ダビデは、サウロ王に命を狙われていました。油注がれて王になったのですが、実際にはサウロが王でした。サウロ王がなぜダビデの命を狙うのでしょうか。それは、ダビデが王として油注がれた事と、妬みです。「サウロは千を打ち、ダビデは万を打つ」と言われました。ダビデが戦うといつも勝利しました。すると、サウロ王よりダビデはすごいと皆が言い出したので、ダビデはサウロ王にとって邪魔な存在になったのです。何度も命を狙われましたが、ダビデはへりくだり、神様に守られていつも助かるのです。そんな時、ダビデが逆にサウロ王を殺すチャンスを得たのです。しかし、ダビデは殺さなかったのです。

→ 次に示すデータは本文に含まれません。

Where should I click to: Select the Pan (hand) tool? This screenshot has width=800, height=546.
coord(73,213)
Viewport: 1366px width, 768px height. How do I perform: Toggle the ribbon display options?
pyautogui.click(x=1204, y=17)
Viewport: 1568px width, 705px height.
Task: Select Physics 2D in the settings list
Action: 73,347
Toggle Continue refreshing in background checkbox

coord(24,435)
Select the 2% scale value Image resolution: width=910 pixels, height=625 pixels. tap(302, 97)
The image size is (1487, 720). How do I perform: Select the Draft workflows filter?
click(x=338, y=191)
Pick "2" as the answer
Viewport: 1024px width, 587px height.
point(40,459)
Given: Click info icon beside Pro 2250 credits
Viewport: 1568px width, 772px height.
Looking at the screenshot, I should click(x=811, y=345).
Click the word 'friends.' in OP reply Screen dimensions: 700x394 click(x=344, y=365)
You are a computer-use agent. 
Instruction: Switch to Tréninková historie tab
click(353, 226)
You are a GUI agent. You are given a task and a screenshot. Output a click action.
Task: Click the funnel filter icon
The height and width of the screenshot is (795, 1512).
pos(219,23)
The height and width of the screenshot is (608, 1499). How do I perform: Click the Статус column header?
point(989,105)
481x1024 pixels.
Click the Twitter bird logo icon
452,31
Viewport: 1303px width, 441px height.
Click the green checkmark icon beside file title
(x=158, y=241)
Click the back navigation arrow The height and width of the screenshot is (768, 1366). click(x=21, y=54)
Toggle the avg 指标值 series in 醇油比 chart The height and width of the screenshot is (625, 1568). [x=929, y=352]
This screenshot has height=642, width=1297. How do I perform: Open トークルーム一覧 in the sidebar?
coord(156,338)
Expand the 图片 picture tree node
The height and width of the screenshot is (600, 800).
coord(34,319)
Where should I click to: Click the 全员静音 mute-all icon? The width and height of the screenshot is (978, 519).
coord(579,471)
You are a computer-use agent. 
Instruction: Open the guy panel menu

「ダビデの部下はダビデに言った。『今こそ、主があなたに、「見よ。わたしは あなたの敵をあなたの手に渡す。彼をあなたのよいと思うようにせよ」と言われた、その時です。』そこでダビデは立ち上がり、サウルの上着のすそを、こっそり切り取った。こうして後、ダビデは、サウルの上着のすそを切り取ったことについて心を痛めた。彼は部下に言った。『私が、主に逆らって、主に油そそがれた方、私の主君に対して、そのようなことをして、手を下すなど、主の前に絶対にできないことだ。彼は主に油そそがれた方だから』」(Ⅰサムエル24章4~6節)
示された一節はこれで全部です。